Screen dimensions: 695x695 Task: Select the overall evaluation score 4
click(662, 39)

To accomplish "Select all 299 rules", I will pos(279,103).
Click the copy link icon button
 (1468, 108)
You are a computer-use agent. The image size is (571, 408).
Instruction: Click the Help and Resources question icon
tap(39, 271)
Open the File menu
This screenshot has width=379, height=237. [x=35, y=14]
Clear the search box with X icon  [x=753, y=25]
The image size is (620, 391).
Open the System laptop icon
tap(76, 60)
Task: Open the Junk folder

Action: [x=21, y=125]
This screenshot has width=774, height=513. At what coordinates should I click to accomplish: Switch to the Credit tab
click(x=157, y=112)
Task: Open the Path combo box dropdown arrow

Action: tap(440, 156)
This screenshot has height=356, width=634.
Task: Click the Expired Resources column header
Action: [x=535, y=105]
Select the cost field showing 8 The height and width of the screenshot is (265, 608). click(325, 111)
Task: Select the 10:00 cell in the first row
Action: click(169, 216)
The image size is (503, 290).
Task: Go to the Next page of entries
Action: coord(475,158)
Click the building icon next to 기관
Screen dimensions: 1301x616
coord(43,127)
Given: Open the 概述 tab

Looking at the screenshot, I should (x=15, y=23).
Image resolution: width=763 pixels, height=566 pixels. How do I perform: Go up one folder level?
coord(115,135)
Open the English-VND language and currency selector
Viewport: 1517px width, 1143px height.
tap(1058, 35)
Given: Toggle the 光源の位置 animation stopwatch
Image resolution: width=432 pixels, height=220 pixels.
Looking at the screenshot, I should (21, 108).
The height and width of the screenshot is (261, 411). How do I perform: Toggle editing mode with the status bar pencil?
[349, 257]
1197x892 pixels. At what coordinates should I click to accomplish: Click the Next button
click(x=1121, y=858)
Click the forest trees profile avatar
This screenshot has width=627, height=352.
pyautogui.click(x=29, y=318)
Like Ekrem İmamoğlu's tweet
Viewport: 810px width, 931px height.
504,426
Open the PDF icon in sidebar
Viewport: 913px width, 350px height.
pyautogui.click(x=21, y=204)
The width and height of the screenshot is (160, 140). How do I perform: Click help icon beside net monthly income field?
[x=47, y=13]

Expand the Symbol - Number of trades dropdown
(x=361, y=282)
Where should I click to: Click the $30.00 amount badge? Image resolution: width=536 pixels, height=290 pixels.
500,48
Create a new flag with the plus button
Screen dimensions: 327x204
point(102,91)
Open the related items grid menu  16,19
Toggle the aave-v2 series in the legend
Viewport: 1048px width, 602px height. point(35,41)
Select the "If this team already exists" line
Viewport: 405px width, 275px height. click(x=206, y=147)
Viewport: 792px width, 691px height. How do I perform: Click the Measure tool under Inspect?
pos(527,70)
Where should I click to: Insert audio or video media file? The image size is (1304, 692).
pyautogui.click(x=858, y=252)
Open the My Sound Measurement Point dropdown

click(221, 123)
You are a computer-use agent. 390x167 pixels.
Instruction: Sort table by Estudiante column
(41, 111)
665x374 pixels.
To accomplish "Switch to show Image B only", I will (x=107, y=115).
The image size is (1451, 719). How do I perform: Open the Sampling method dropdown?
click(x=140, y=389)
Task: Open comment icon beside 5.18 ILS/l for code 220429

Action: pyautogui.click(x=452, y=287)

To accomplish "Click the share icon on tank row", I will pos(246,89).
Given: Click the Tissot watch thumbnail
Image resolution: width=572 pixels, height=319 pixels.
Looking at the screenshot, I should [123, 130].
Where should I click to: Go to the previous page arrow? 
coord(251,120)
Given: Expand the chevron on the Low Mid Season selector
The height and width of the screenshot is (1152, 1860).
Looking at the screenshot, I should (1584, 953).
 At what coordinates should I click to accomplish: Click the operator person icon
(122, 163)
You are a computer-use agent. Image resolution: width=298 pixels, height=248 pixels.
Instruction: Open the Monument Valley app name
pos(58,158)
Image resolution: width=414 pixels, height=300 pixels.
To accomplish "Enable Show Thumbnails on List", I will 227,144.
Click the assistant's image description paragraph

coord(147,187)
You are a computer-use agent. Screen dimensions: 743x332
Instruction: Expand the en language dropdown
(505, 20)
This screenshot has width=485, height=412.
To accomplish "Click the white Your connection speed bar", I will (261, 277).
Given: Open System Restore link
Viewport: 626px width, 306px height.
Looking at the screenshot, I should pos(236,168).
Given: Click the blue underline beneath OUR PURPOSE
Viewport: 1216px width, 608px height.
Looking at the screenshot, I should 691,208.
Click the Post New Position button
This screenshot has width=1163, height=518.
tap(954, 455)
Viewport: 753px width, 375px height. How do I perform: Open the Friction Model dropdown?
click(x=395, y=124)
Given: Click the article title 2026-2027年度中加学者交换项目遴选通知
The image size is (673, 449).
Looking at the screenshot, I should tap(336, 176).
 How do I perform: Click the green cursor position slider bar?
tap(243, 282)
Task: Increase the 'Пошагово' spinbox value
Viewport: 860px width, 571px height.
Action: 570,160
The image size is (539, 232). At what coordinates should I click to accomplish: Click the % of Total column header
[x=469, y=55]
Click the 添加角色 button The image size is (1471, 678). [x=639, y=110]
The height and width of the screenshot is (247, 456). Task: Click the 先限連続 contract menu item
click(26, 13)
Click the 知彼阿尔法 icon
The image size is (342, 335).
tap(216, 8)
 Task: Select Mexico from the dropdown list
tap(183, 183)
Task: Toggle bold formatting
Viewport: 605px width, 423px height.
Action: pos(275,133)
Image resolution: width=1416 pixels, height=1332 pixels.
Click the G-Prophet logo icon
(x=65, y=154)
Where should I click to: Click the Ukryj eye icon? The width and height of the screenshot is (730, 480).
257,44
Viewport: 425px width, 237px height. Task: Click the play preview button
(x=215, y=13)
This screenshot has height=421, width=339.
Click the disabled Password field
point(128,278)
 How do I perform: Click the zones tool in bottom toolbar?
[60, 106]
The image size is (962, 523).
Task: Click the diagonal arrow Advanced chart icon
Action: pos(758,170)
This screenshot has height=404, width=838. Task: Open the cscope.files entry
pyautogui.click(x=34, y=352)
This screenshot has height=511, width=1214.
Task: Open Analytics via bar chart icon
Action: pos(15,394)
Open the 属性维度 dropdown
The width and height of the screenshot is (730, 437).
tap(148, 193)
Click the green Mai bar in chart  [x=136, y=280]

▶ [WHAT IS BEING ASKED]:
What lines in the listing above contain the word "computer"? Show each one.

▶ [ANSWER BOX]:
You are a computer-use agent. The image size is (571, 408).
You are a computer-use agent. 390x167 pixels.
You are a computer-use agent. Image resolution: width=298 pixels, height=248 pixels.
You are a computer-use agent. Screen dimensions: 743x332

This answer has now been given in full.